Privatisations au Cameroun : Le peuple paie, les acquéreurs jouissent d'une impunité criante

Depuis les années 2000, le Cameroun a connu une vague importante de privatisations dans plusieurs secteurs stratégiques de son économie. Parmi les entreprises emblématiques figurent la Société Nationale d'Électricité (SONEL), la Société Nationale des Eaux du Cameroun (SNEC), devenue Camwater, la Chocolaterie confiserie du Cameroun (CHOCOCAM) et la Cameroun Airlines (CAMAIR). Ces privatisations, souvent présentées comme des leviers de modernisation et d'efficacité, ont laissé derrière elles un bilan économique et social contrasté, marqué par des controverses sur la gestion, la responsabilité des acquéreurs et les conséquences pour la population camerounaise.
La SONEL, autrefois fleuron de la production et de la distribution d'électricité au Cameroun, a été privatisée au début des années 2000. Avant cette privatisation, la SONEL assurait une couverture électrique relativement étendue, malgré des difficultés techniques et financières récurrentes. La privatisation a conduit à la cession de la majorité des parties à des intérêts privés, notamment étrangers, avec la promesse d'améliorer la qualité du service et d'attirer des investissements. Cependant, la réalité a été tout autre. La gestion privée a souvent été signalée pour son manque de transparence, la dégradation des infrastructures, des coupures fréquentes et une augmentation significative des tarifs, impactant lourdement les ménages et les entreprises. Sur le plan social, la réduction des effectifs et la précarisation des employés ont été des conséquences directes, tandis que l'État a dû intervenir à plusieurs reprises pour renflouer la société ou réguler les prix.
La SNEC, transformée en Camwater et Camerounaise des eaux (CDE), a suivi un parcours similaire. Avant sa privatisation partielle, cette entreprise publique gérait la distribution d'eau potable avec des défis liés à l'accès inégal et à la vétusté des infrastructures. La privatisation, qui a vu l'entrée de capitaux privés dans la gestion, devait permettre une meilleure couverture et une gestion plus efficace. Pourtant, les résultats ont été mitigés. Si certains investissements ont été réalisés, la qualité du service reste inégale, avec des coupures fréquentes et une tarification souvent jugée excessive pour une large partie de la population. La responsabilité des gestionnaires privés est régulièrement mise en cause, mais aucune sanction juridique significative n'a été appliquée, illustrant une impunité criante.

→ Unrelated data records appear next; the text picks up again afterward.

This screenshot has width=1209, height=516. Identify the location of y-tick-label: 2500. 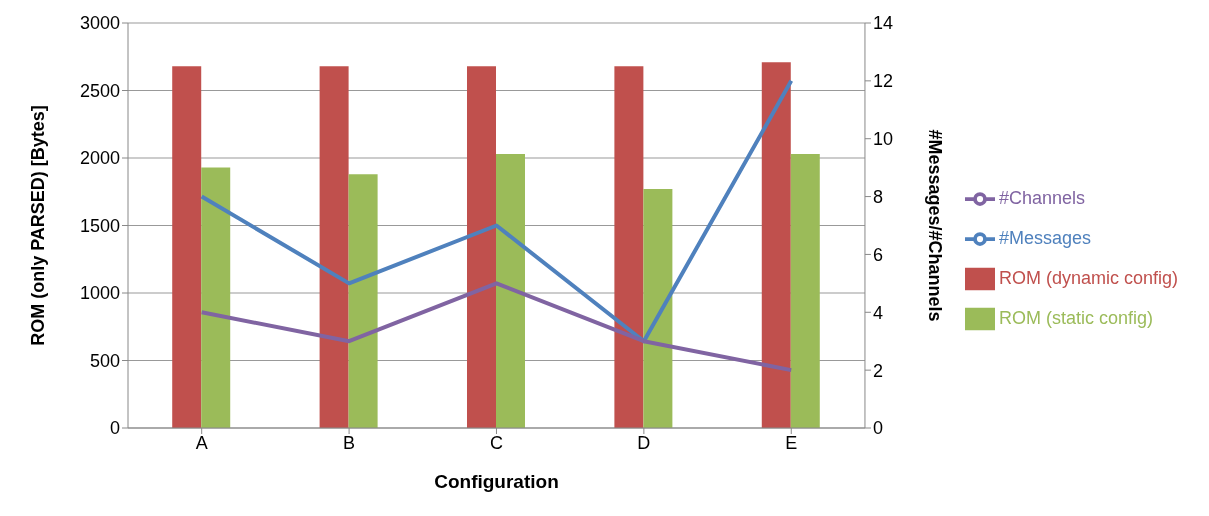
(100, 90).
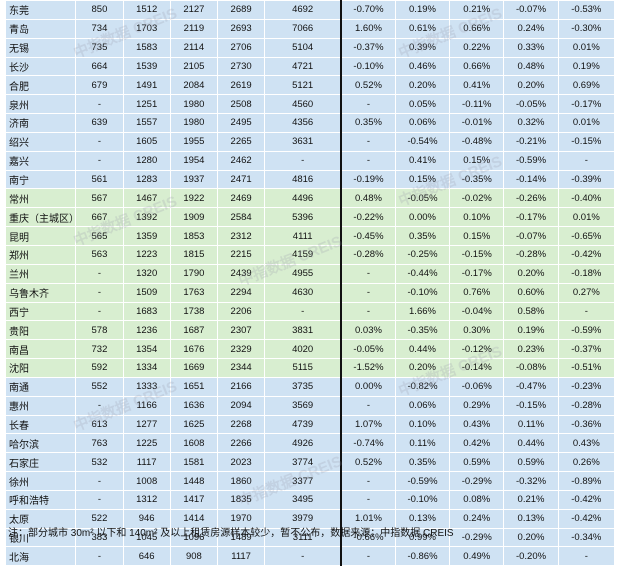  What do you see at coordinates (304, 330) in the screenshot?
I see `rent-value-cell: 3831` at bounding box center [304, 330].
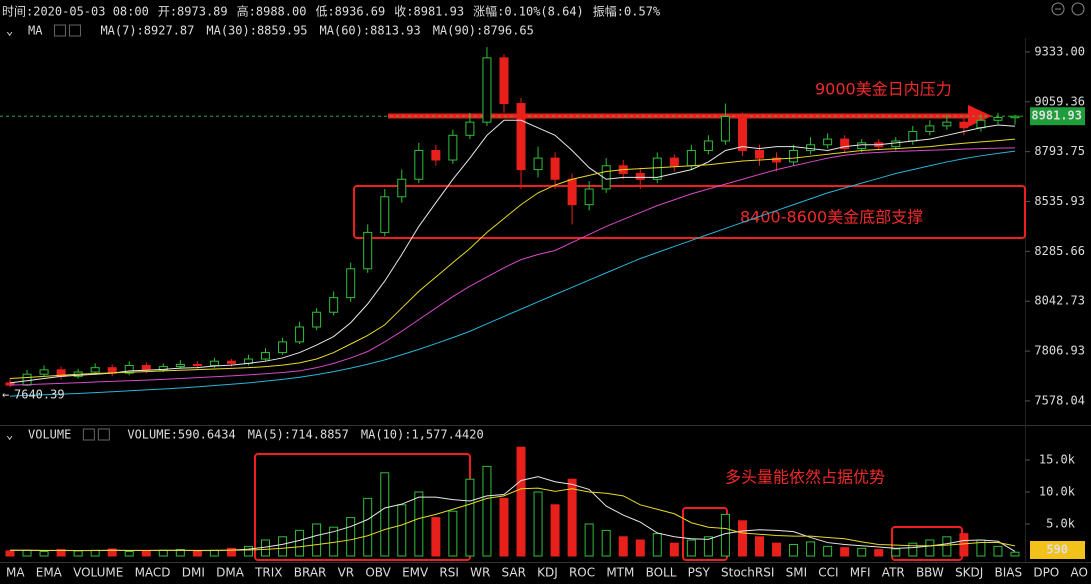  Describe the element at coordinates (1078, 573) in the screenshot. I see `indicator-tab: AO` at that location.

CHOCOCAM, acteur majeur de la filière cacao, a également été privatisée dans ce contexte. Avant la privatisation, cette entreprise publique jouait un rôle central dans la régulation du marché et le soutien aux producteurs. La privatisation a entraîné une restructuration profonde, avec une ouverture à des investisseurs privés. Toutefois, la gestion privée a souvent été accusée de privilégier les intérêts financiers au détriment des producteurs locaux, avec des retards de paiement, une baisse du soutien technique et une précarisation accumulée des petits planteurs. Le bilan social est donc lourd, avec une augmentation de la pauvreté rurale dans les zones de production.
Enfin, la CAMAIR, compagnie aérienne nationale, a connu une privatisation partielle dans les années 2000, dans un contexte de difficultés financières chroniques. Avant la privatisation, CAMAIR assurait un service aérien national et régional, malgré des contraintes budgétaires et techniques. La gestion privée devait permettre une modernisation et une meilleure compétitivité. Cependant, la compagnie a continué à accumuler des pertes, avec une dégradation du service, des suppressions de lignes et une instabilité du personnel. L'État a dû intervenir à plusieurs reprises pour recapitaliser la société, souvent à des coûts bien supérieurs au prix initial de cession.
Un point commun à ces privatisations est l'irresponsabilité juridique quasi totale des acquéreurs privés. En effet, malgré des bilans souvent catastrophiques, ces derniers jouissent d'une impunité manifeste sur le territoire camerounais. Les mécanismes de contrôle et de sanction sont faibles, voire inexistants, ce qui permet à ces acteurs de poursuivre leurs activités sans rendre compte des conséquences sociales et économiques de leur gestion. Cette situation oblige fréquemment l'État à reprendre la main sur ces entreprises, souvent à des prix largement supérieurs à ceux de la privatisation, au détriment des finances publiques.
Ce constat met en lumière une réalité douloureuse : ce sont les populations camerounaises, à travers leurs impôts, leurs factures d'électricité ou d'eau, et leur précarité sociale, qui paient le prix de ces échecs. Les promesses de modernisation et de développement économique se heurtent à une gestion opaque et à une absence de responsabilité, laissant le peuple dans une situation de double peine.
En conclusion, le bilan des privatisations des entreprises majeures au Cameroun depuis les années 2000 est marqué par une série de contradictions et d'échecs. Si la logique économique de l'ouverture au privé pouvait sembler prometteuse, la réalité montre que sans un cadre juridique strict et une gouvernance transparente, ces opérations peuvent aggraver les inégalités et fragiliser les services publics essentiels. Le camerounais, loin d'être bénéficiaire, se trouve souvent victime d'un système où les acquéreurs privés jouissent d'une impunité criante, et où l'État doit intervenir en dernier recours, souvent à un coût élevé.
Ce bilan appelle à une réflexion profonde sur les politiques de privatisation et sur la nécessité d'un contrôle rigoureux, afin de garantir que les intérêts nationaux et sociaux soient véritablement protégés et que les populations ne soient plus les premières victimes de ces choix économiques.